- WHAT THE TASK REQUIRES
What follows is a set of records; copy all of it exactly.

- GIVEN DATA
□ □ □
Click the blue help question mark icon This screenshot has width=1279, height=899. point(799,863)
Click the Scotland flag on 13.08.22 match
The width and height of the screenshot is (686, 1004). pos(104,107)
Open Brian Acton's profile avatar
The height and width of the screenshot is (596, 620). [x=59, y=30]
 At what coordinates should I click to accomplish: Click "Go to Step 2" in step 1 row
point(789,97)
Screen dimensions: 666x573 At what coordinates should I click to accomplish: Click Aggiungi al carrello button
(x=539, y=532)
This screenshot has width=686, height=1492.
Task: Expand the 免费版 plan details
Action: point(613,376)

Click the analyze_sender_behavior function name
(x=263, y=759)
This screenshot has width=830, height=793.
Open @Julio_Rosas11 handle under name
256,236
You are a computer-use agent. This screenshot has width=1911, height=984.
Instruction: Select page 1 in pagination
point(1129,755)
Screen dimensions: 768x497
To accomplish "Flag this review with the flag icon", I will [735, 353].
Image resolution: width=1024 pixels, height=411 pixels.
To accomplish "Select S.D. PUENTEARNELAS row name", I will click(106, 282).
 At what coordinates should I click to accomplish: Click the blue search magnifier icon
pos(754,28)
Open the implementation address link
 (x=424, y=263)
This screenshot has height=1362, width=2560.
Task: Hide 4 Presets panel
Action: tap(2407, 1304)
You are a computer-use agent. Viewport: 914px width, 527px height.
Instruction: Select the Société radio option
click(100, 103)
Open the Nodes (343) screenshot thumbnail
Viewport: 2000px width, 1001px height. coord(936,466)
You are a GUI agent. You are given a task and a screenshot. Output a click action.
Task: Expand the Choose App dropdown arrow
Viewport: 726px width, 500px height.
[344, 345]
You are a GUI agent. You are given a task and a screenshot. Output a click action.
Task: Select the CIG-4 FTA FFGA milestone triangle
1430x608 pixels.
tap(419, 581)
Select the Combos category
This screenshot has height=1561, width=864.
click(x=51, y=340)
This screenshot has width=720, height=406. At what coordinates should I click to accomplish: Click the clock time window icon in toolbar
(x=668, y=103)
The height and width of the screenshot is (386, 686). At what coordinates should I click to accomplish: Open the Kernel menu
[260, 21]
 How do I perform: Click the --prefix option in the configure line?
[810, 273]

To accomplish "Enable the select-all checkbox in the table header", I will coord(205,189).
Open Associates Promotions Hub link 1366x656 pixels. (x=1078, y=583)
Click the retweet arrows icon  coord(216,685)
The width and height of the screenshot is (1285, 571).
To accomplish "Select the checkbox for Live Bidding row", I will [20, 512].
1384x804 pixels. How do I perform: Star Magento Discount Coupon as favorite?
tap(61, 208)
□ □ □
- WRITTEN ANSWER
Click the blue help question mark icon This screenshot has width=1279, height=899. point(799,863)
Click the Scotland flag on 13.08.22 match
The width and height of the screenshot is (686, 1004). pos(104,107)
Open Brian Acton's profile avatar
The height and width of the screenshot is (596, 620). [x=59, y=30]
 At what coordinates should I click to accomplish: Click "Go to Step 2" in step 1 row
point(789,97)
Screen dimensions: 666x573 At what coordinates should I click to accomplish: Click Aggiungi al carrello button
(x=539, y=532)
This screenshot has width=686, height=1492.
Task: Expand the 免费版 plan details
Action: point(613,376)

Click the analyze_sender_behavior function name
(x=263, y=759)
This screenshot has width=830, height=793.
Open @Julio_Rosas11 handle under name
256,236
You are a computer-use agent. This screenshot has width=1911, height=984.
Instruction: Select page 1 in pagination
point(1129,755)
Screen dimensions: 768x497
To accomplish "Flag this review with the flag icon", I will [735, 353].
Image resolution: width=1024 pixels, height=411 pixels.
To accomplish "Select S.D. PUENTEARNELAS row name", I will click(106, 282).
 At what coordinates should I click to accomplish: Click the blue search magnifier icon
pos(754,28)
Open the implementation address link
 (x=424, y=263)
This screenshot has height=1362, width=2560.
Task: Hide 4 Presets panel
Action: tap(2407, 1304)
You are a computer-use agent. Viewport: 914px width, 527px height.
Instruction: Select the Société radio option
click(100, 103)
Open the Nodes (343) screenshot thumbnail
Viewport: 2000px width, 1001px height. coord(936,466)
You are a GUI agent. You are given a task and a screenshot. Output a click action.
Task: Expand the Choose App dropdown arrow
Viewport: 726px width, 500px height.
[344, 345]
You are a GUI agent. You are given a task and a screenshot. Output a click action.
Task: Select the CIG-4 FTA FFGA milestone triangle
1430x608 pixels.
tap(419, 581)
Select the Combos category
This screenshot has height=1561, width=864.
click(x=51, y=340)
This screenshot has width=720, height=406. At what coordinates should I click to accomplish: Click the clock time window icon in toolbar
(x=668, y=103)
The height and width of the screenshot is (386, 686). At what coordinates should I click to accomplish: Open the Kernel menu
[260, 21]
 How do I perform: Click the --prefix option in the configure line?
[810, 273]

To accomplish "Enable the select-all checkbox in the table header", I will coord(205,189).
Open Associates Promotions Hub link 1366x656 pixels. (x=1078, y=583)
Click the retweet arrows icon  coord(216,685)
The width and height of the screenshot is (1285, 571).
To accomplish "Select the checkbox for Live Bidding row", I will [20, 512].
1384x804 pixels. How do I perform: Star Magento Discount Coupon as favorite?
tap(61, 208)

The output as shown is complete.